Gordon Ramsay’s white bean soup is a silky, velvety purée of haricot beans finished with double cream and cold butter, topped with sautéed tiger prawns and chives. He calls it terre et mer: land and sea in one bowl. It serves 4 and the beans need soaking overnight.
This is his Haricot Soup with Tiger Prawns from Sunday Lunch. The bean purée is the foundation and the prawns are the finishing touch, which means the soup works just as well without them if you want a simpler version. Ramsay writes: “Pureed haricot beans provide a velvety background to tiger prawns. We use chicken stock as the base, as fish stock would overpower the delicate flavour of the beans.”
The technique that makes this different from any other bean soup is whisking cold butter into the hot purée at the end. It froths up and gives the soup a light, airy body that a plain purée doesn’t have. Same principle he uses in the pumpkin soup with the butter blending trick.
Gordon Ramsay White Bean Soup
Course: Soup, Starter4
15
minutes2
hours420
kcal135
minutesEasy
Haricot soup with tiger prawns from Gordon Ramsay’s Sunday Lunch. Dried haricot beans simmered until soft, blended to a velvety purée, finished with chicken stock, double cream and cold butter whisked in to froth it up. Sautéed tiger prawns and chives piled into the centre. Serves 4.
Ingredients
250g (9 oz) dried haricot beans, soaked overnight
1 small onion, peeled and halved
1 carrot, peeled and halved
1 bouquet garni (thyme, bay leaf and parsley tied together)
300ml (1¼ cups) chicken or vegetable stock
150ml (⅔ cup) double cream
30g (1 oz) cold butter, cut into cubes
Sea salt and freshly ground black pepper
18 tiger prawns, peeled and deveined
Few knobs of butter, for frying
Handful of chives, finely chopped
Olive oil, to drizzle
Directions
- Cook the beans: Drain the soaked haricot beans and place in a saucepan. Add the onion, carrot and bouquet garni and cover with cold water. Bring to the boil and boil steadily for 10 minutes, then lower the heat to a simmer. Partially cover and cook for 1½ to 2 hours until completely soft, topping up with boiling water if they look dry.

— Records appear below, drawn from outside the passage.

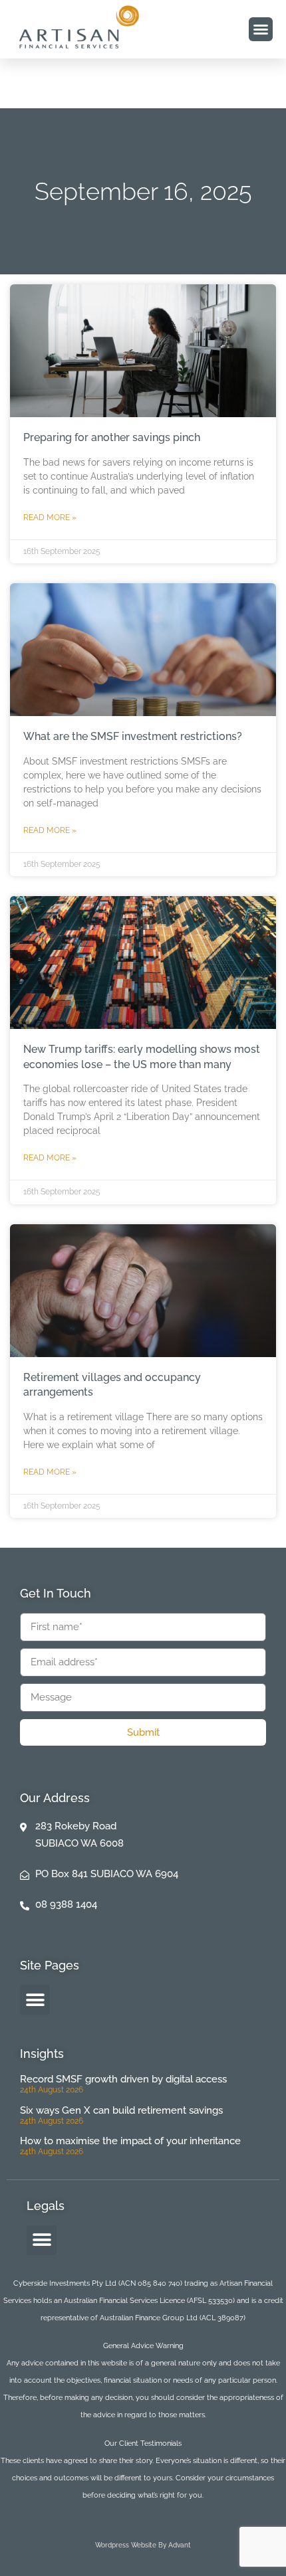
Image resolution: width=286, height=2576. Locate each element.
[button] (261, 29)
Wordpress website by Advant (143, 2545)
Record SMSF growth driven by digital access (123, 2079)
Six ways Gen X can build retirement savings (121, 2110)
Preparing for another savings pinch (111, 437)
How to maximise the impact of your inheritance (130, 2141)
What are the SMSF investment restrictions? (132, 736)
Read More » (49, 517)
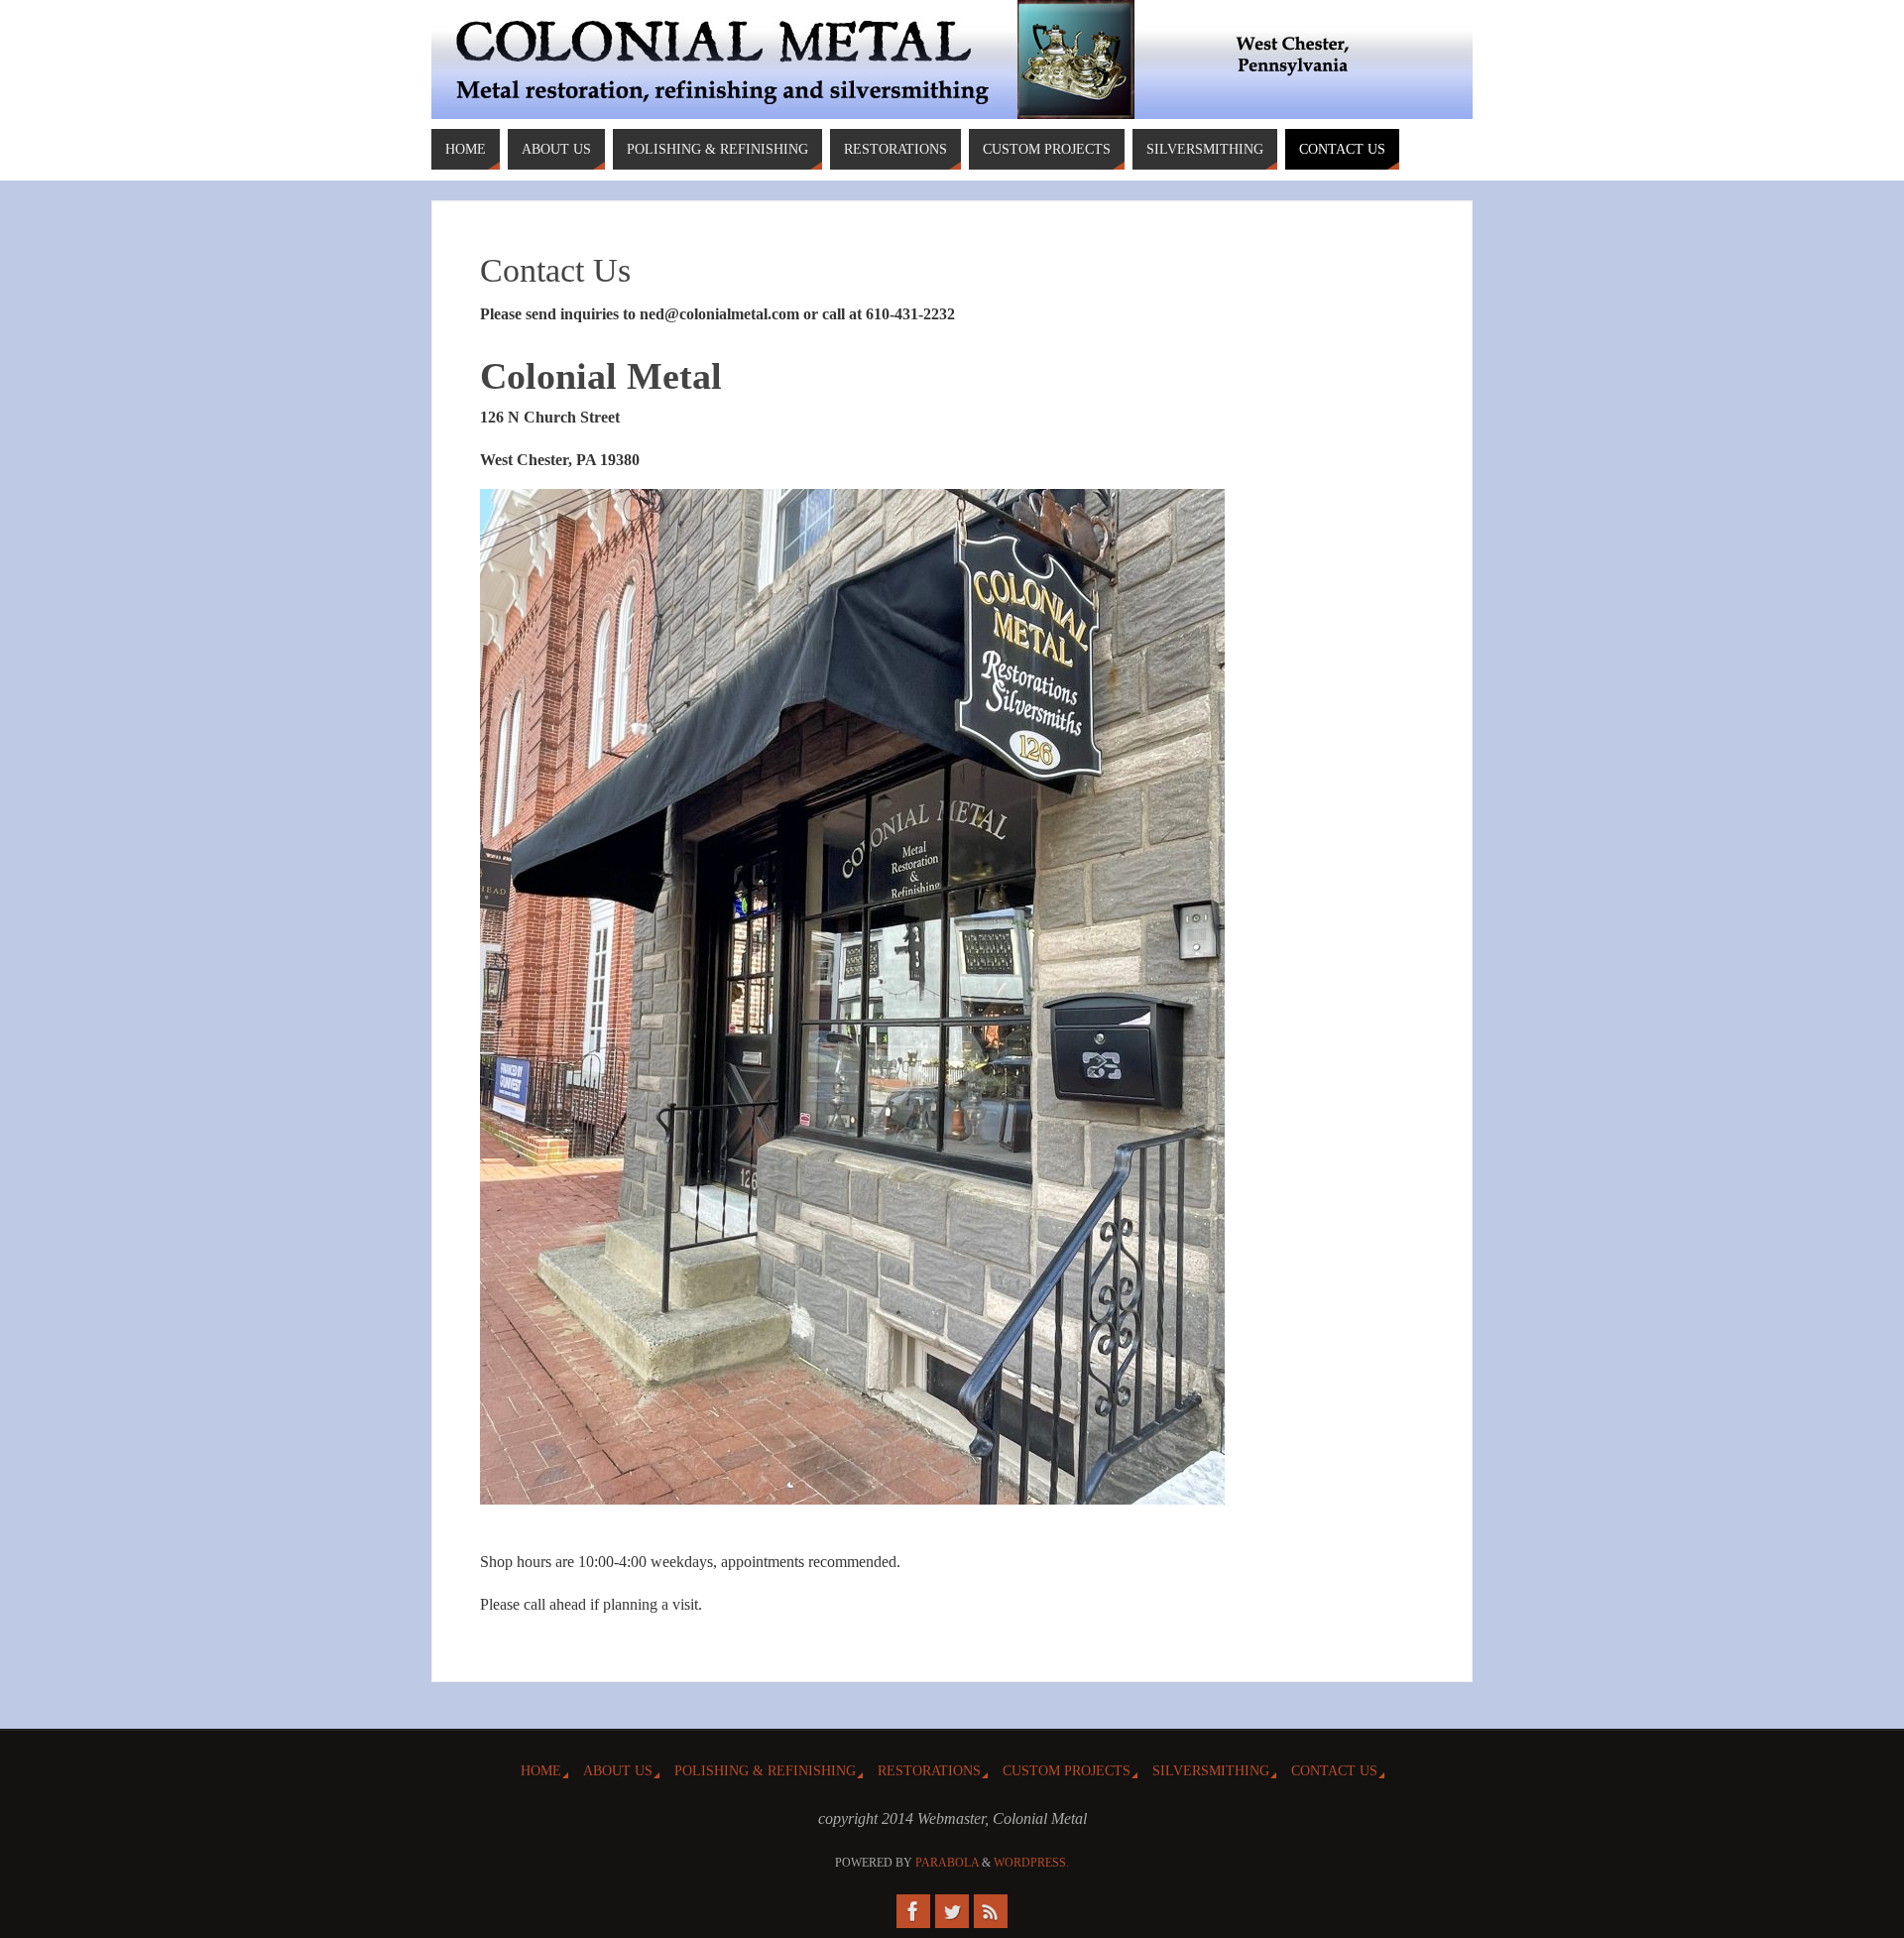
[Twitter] (952, 1911)
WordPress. (1031, 1863)
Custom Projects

- Make the purée: Drain the beans and discard the onion, carrot and bouquet garni. Scoop out about 4 tablespoons of whole beans and set aside for garnish. Blend the rest to a smooth purée, adding a touch of boiling water if needed. For a really smooth soup, push through a fine sieve.
- Build the soup: Pour the bean purée into a pan and reheat gently. Whisk in the stock and cream, season with salt and pepper. Whisk in the cold butter a piece at a time, using a stick blender if you like, to froth up the soup.
- Cook the prawns: Sauté the prawns and reserved whole beans in a few knobs of butter until the prawns are just pink and cooked through. Season well, add the chives and toss together.
- Serve: Pile the prawns and beans into the centre of warm bowls. Pour the soup around them. Drizzle with olive oil.


FAQs
Can you make this without the prawns?
Yes. The bean purée is a complete soup on its own. Skip the prawns, top with a drizzle of good olive oil, the reserved whole beans and some chopped chives. It becomes a simple, velvety white bean soup that costs about £2 for four bowls.
Ramsay designed the prawns as a “terre et mer” element, but the book positions the purée as the star and the prawns as the finishing touch, not the other way around.
Why chicken stock instead of fish stock?
Ramsay is specific about this: “fish stock would overpower the distinctive but delicate flavour of the beans.” The beans have a subtle, earthy sweetness that gets lost under a strong fish stock. Chicken stock supports without competing.
Why whisk cold butter into the soup?
Cold butter emulsifies into the hot purée and creates tiny air pockets as you whisk. That’s what transforms it from a heavy bean paste into a light, frothy soup. Ramsay suggests using a stick blender to “froth up the soup” for an even lighter texture.
A 30g knob of cold butter is the difference between a soup that sits heavy and one that feels silky.
Do you have to use dried beans?
Dried haricot beans give the best flavour because the cooking liquid concentrates as they simmer for 2 hours. Tinned cannellini beans work if you’re short on time. Drain and rinse two 400g tins, blend with stock and cream, and you’ll have soup in 15 minutes.
Haricot beans and cannellini beans are the same family. In UK supermarkets, tinned cannellini are easier to find than tinned haricots.
What does Ramsay serve this with?
In Sunday Lunch this is the starter before chicken breast with morel velouté and apple pudding for dessert. It’s a dinner party soup, not a weeknight meal. For a special meal, follow it with a duck breast as the main. A light orzo salad would work as a side if you’re serving it for lunch instead.